According to Reuters, shares rose as high as 6,000 yen in early afternoon trade, valuing the company at as much as $7.4 billion. The IPO, the biggest in Japan this year, raised $1.2 billion through the sale of around a third of Mercari’s shares, with the majority bought by overseas investors.
The listing makes Mercari the most valuable firm on the Tokyo bourse’s Mothers market for startups, putting it ahead of games and social network company Mixi and robotics firm Cyberdyne.
Mercari’s mobile app offers up a peer-to-peer marketplace, where tangible goods change hands directly and where people buy everything, from flashy items such as designer clothes to items as mundane as toilet paper tubes. The app has been downloaded 71 million times — a popularity that presages widespread use.
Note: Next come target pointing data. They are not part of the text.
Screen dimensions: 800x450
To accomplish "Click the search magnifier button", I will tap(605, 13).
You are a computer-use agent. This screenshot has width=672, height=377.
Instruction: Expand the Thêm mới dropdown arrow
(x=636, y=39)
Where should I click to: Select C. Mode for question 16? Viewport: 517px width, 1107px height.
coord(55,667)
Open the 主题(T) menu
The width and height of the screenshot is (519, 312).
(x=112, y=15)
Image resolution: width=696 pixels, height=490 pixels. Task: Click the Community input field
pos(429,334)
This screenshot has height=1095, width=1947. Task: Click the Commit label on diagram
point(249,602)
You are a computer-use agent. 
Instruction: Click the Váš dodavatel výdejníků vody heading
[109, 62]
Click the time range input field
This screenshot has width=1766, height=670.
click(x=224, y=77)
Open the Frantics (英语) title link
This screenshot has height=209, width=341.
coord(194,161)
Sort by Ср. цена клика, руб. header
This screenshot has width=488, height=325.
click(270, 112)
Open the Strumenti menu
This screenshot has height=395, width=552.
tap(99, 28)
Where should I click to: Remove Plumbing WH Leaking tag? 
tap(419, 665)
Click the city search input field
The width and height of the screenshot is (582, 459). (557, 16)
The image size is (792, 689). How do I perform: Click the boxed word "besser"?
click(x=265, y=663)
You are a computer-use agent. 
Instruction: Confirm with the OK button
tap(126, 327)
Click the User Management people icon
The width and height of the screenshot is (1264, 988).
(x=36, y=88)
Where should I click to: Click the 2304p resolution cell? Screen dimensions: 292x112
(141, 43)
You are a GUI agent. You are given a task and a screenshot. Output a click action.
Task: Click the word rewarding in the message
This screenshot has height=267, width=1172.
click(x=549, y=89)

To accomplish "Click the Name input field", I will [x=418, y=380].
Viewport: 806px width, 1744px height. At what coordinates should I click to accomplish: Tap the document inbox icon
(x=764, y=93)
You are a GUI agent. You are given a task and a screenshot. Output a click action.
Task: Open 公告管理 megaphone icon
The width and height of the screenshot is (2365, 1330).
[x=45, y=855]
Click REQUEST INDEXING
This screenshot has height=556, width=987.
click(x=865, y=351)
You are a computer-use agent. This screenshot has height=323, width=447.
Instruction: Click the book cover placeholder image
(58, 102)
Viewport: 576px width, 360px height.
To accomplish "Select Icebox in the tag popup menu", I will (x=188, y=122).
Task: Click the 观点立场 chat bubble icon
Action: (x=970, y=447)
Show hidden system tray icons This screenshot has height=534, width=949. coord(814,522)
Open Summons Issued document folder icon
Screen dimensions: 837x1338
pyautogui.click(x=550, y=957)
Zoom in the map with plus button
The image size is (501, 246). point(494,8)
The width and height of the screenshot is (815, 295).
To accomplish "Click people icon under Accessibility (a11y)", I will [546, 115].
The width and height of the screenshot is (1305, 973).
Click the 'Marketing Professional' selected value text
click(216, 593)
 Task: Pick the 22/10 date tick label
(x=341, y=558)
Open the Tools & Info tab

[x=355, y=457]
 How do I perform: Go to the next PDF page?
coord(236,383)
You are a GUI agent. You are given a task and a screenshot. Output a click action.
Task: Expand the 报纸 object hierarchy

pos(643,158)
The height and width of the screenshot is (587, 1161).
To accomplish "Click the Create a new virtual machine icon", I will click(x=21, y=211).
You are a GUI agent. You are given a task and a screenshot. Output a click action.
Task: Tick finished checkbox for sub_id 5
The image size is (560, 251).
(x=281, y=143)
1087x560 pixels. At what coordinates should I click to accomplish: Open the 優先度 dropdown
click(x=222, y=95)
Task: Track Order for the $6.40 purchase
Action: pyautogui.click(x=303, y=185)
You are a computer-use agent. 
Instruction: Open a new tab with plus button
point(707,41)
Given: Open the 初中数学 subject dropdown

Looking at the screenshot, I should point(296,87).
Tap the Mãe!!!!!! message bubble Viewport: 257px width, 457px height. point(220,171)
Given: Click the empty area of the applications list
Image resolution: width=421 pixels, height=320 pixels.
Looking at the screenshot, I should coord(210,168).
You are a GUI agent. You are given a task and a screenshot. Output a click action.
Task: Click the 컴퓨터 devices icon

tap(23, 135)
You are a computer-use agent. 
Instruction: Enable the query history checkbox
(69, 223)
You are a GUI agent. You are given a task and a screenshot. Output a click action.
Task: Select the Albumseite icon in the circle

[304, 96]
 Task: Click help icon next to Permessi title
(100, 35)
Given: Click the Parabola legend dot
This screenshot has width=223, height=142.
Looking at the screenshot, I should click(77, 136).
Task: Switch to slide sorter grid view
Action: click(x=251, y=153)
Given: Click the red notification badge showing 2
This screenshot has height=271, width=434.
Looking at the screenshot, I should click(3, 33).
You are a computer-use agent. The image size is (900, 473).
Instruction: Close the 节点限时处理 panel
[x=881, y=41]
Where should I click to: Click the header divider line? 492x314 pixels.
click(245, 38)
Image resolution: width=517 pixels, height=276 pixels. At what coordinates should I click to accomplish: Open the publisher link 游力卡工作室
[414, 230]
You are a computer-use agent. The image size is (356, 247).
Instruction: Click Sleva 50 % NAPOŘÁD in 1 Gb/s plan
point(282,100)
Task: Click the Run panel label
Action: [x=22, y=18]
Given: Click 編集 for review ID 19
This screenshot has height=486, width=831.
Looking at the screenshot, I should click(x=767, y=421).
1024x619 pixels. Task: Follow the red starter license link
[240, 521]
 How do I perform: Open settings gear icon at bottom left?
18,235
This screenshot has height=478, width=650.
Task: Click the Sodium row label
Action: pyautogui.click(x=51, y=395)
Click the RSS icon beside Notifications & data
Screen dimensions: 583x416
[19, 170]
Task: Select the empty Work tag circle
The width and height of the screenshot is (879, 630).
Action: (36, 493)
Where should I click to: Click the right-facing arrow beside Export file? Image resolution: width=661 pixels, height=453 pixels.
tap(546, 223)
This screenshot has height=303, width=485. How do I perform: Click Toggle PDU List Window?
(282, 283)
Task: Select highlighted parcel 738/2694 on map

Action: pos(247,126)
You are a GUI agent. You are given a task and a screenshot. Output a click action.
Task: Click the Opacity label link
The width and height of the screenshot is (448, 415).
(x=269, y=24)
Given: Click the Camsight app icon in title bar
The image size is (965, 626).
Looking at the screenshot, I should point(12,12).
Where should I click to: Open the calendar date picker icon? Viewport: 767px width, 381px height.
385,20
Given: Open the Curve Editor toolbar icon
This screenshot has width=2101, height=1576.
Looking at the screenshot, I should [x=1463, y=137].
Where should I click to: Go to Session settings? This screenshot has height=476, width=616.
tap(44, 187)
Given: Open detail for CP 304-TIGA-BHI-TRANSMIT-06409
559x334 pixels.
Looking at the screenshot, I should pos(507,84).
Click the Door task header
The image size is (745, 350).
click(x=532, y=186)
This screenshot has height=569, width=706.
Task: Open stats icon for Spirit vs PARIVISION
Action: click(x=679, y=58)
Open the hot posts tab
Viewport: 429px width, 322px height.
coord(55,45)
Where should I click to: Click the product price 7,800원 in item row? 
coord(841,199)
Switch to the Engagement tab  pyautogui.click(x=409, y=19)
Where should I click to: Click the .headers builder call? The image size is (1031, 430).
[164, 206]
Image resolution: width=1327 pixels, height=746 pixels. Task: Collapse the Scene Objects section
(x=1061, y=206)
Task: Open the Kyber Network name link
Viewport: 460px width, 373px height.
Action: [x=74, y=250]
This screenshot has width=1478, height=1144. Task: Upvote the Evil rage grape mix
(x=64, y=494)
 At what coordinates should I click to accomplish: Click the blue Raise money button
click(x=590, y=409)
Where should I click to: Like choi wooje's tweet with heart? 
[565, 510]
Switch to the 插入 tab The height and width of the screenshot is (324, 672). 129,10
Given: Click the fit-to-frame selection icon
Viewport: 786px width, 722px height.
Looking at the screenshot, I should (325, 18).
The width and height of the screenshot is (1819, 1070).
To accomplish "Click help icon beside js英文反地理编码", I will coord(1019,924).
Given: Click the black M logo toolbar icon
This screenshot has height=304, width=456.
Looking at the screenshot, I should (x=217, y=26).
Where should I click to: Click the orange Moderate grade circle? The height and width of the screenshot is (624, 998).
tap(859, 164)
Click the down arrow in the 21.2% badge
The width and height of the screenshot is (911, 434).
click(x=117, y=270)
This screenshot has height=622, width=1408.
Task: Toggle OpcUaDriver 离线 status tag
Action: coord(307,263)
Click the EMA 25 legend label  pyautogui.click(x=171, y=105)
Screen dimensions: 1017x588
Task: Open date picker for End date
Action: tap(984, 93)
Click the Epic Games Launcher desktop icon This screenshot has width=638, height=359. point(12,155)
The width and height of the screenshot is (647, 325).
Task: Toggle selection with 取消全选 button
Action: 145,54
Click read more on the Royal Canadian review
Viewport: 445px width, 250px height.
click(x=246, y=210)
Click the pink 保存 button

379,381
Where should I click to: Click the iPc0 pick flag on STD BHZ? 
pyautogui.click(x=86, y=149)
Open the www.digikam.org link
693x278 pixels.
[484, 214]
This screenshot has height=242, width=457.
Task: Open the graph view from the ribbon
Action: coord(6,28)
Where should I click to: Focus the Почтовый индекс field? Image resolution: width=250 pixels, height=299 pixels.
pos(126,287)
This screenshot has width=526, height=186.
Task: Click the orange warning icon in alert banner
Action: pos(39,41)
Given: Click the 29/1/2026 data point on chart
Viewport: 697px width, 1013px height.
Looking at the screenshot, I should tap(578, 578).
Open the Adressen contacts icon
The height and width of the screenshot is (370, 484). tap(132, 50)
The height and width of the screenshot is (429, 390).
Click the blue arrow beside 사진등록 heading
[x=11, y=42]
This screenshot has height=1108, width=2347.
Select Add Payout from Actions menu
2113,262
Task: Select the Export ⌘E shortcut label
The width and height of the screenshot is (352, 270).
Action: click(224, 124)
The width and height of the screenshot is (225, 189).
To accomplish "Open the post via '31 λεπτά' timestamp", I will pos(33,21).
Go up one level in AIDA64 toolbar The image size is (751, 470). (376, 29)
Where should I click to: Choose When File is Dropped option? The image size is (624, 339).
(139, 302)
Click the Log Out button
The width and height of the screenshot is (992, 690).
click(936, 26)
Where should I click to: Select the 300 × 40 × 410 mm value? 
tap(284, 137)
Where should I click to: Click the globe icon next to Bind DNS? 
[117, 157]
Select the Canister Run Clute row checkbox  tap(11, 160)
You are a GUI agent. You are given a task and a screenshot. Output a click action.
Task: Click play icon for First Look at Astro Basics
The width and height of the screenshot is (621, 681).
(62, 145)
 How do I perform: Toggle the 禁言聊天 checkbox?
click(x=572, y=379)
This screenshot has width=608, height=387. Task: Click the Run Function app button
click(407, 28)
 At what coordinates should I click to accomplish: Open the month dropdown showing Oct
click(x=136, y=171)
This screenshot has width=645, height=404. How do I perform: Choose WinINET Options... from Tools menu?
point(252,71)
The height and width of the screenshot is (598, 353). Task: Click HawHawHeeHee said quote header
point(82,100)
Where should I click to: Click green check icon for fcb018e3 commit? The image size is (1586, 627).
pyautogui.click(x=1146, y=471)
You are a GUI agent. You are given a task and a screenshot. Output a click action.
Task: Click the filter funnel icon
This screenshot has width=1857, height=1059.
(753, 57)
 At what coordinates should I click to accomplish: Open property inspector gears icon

The app is well known and growing in Japan, where wages are falling and inflation is on the rise. The direct sales model cuts out the middleman and also displaces the traditional retail model. In fact, Jun Shimada, who serves as a senior executive with fashion retailer Bay Crew’s Group, warned that Mercari could be an existential threat even larger than that posed by Amazon.
Yet Mercari is losing money in the United States, where its expansion plans are being led by former Facebook executive John Lagerling. Chief Executive and founder Shintaro Yamada said at a news conference that while the company is not providing a timeline for U.S. profitability, it is confident it will happen.
Mercari’s U.S. expansion brought the company to a net loss of 4.2 billion yen in the last financial year through June 2017, with an additional loss of 3.4 billion in the nine months to March.